[Written instruction]:
Please write out, word for word, the part of the entries that opens with the line containing "Given: Click the Set By column header" and runs through the end of the entries. Leave the pictures out of your answer.

BEGIN Data rows

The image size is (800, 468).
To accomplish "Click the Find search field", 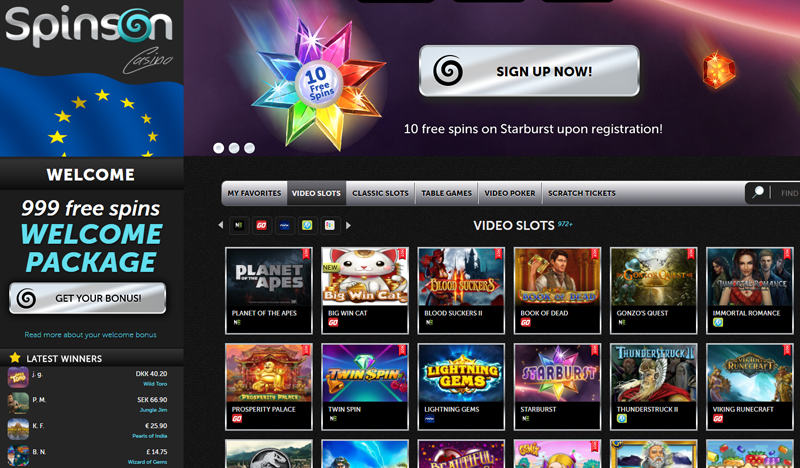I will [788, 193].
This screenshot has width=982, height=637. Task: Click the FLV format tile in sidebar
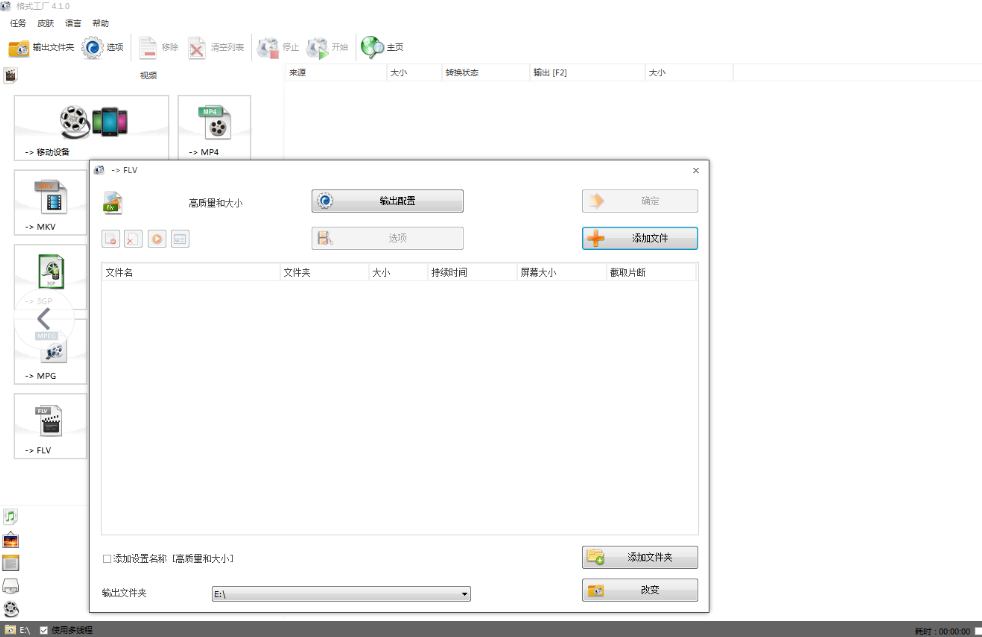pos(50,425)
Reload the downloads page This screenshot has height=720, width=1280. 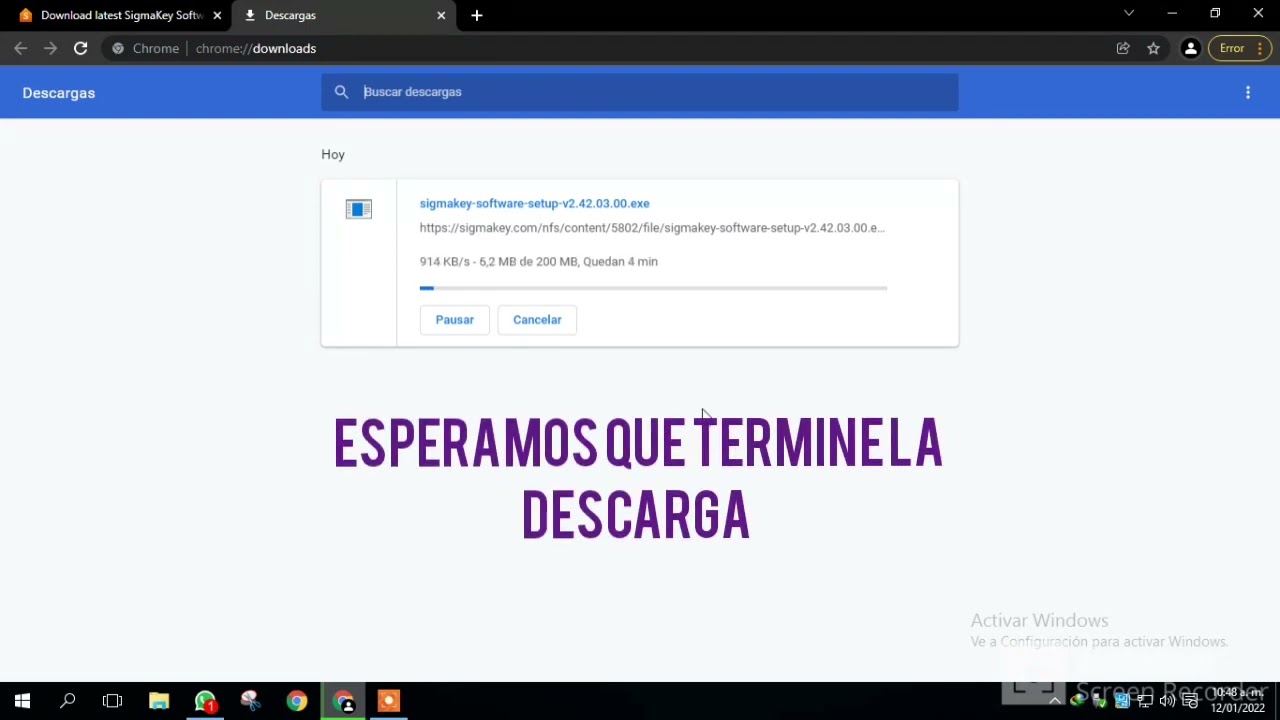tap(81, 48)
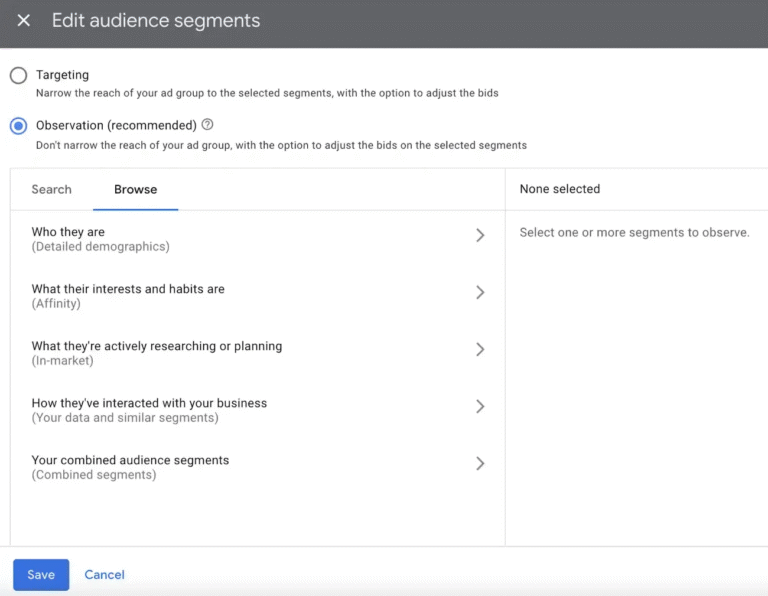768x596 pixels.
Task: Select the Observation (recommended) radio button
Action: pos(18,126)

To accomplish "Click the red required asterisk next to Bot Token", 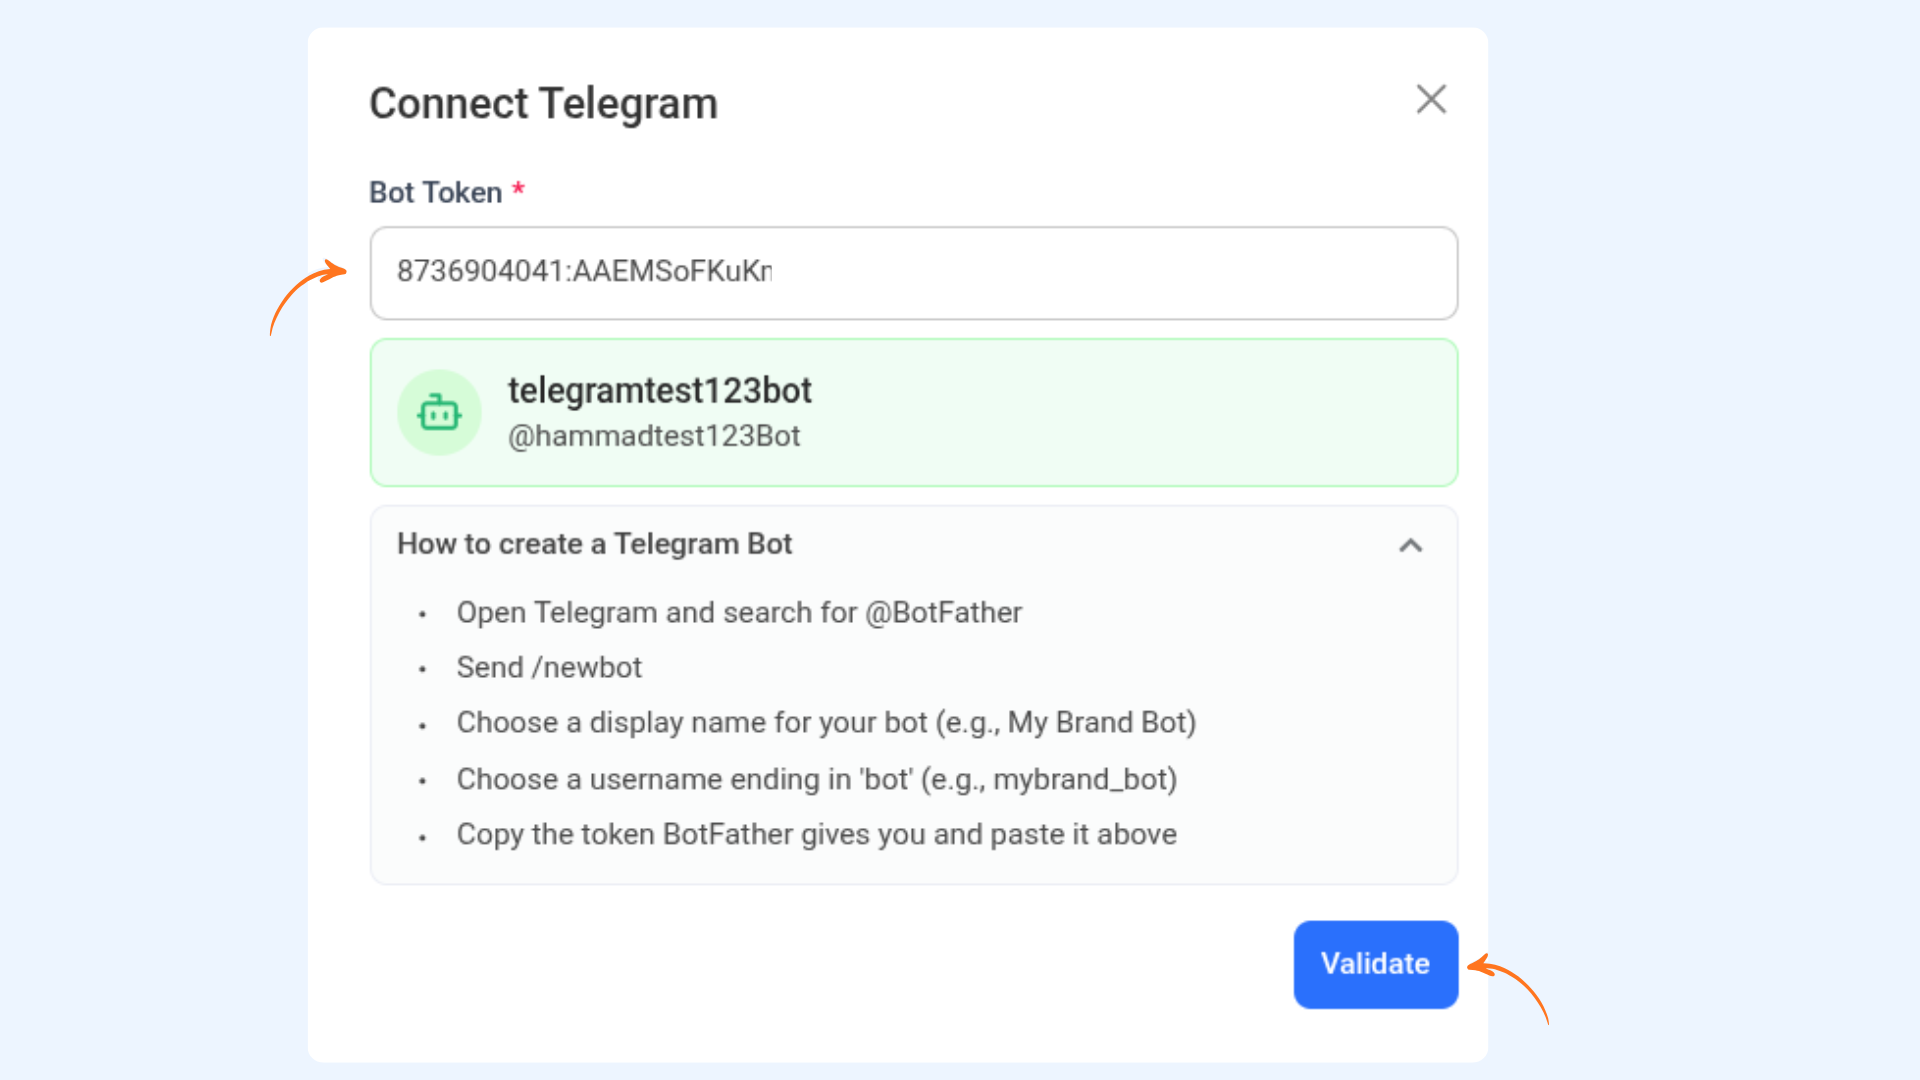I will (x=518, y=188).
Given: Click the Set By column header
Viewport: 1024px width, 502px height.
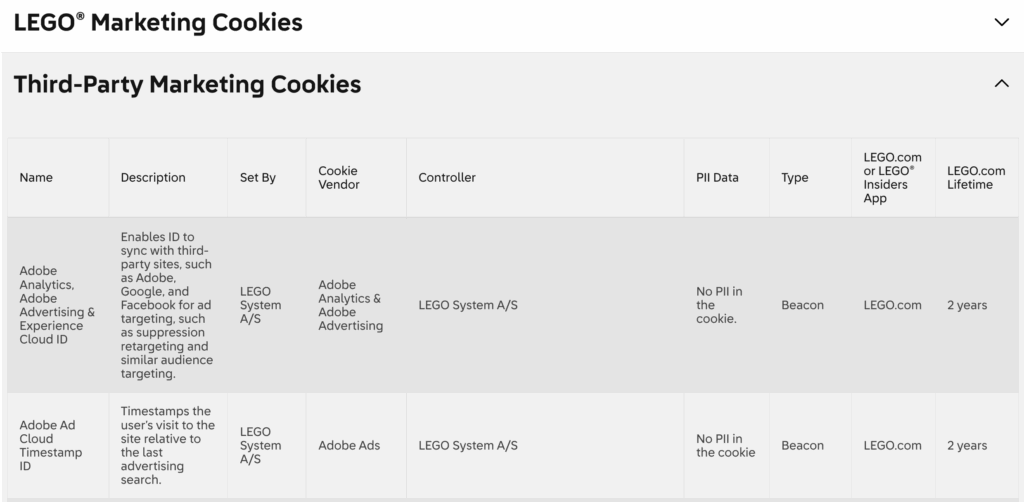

END Data rows

[Task solution]:
Given: Click the Set By column header
Viewport: 1024px width, 502px height.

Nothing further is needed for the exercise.